- Date: January 1, 1994
- Season: 1993
- Stadium: Cotton Bowl
- Location: Dallas, Texas
- MVP: RB Lee Becton (Notre Dame) L Antonio Shorter (Texas A&M)
- Referee: Bill Richardson (Pac-10)
- Attendance: 69,855

United States TV coverage
- Network: NBC
- Announcers: Charlie Jones and Todd Christensen

= 1994 Cotton Bowl Classic =

The Cotton Bowl in Dallas, Texas, hosted the Cotton Bowl Classic.

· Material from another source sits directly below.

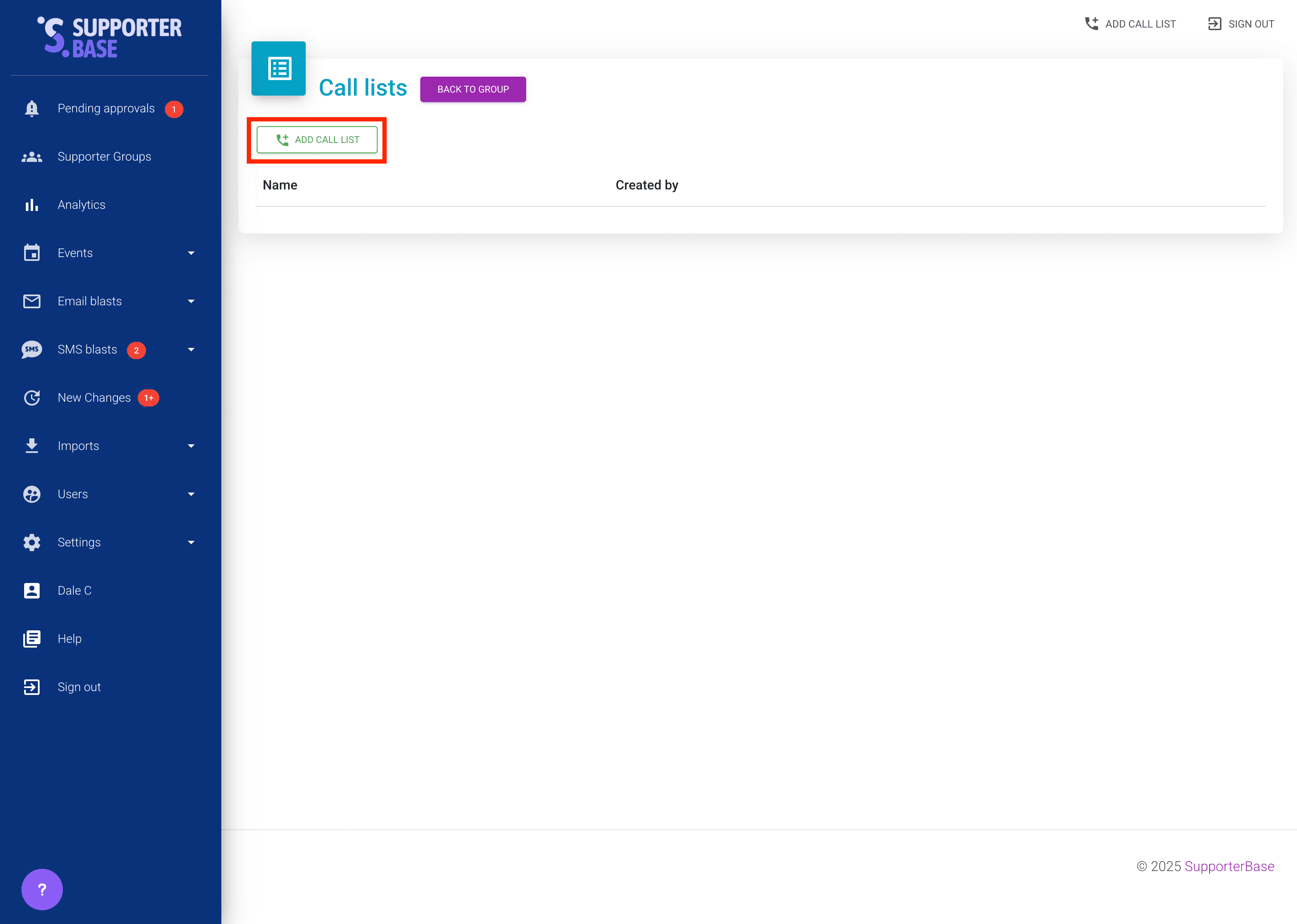Click the Pending approvals bell icon
This screenshot has width=1297, height=924.
pyautogui.click(x=32, y=109)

The 1994 Mobil Cotton Bowl Classic was the fifty-eighth edition of the college football bowl game, played January 1, 1994, at the Cotton Bowl in Dallas, Texas. The game featured the Notre Dame Fighting Irish versus the Southwest Conference champion Texas A&M Aggies. The game was a rematch of the 1993 Cotton Bowl, which Notre Dame also won. Furthermore, Notre Dame had the chance with its win to split the national championship with Florida State, whom they had beaten earlier in the season.

This was Notre Dame's last bowl win until 2008, and their win in a major bowl game until January 2025, as the Fighting Irish lost ten straight major bowl games (one vacated) after their Cotton Bowl victory.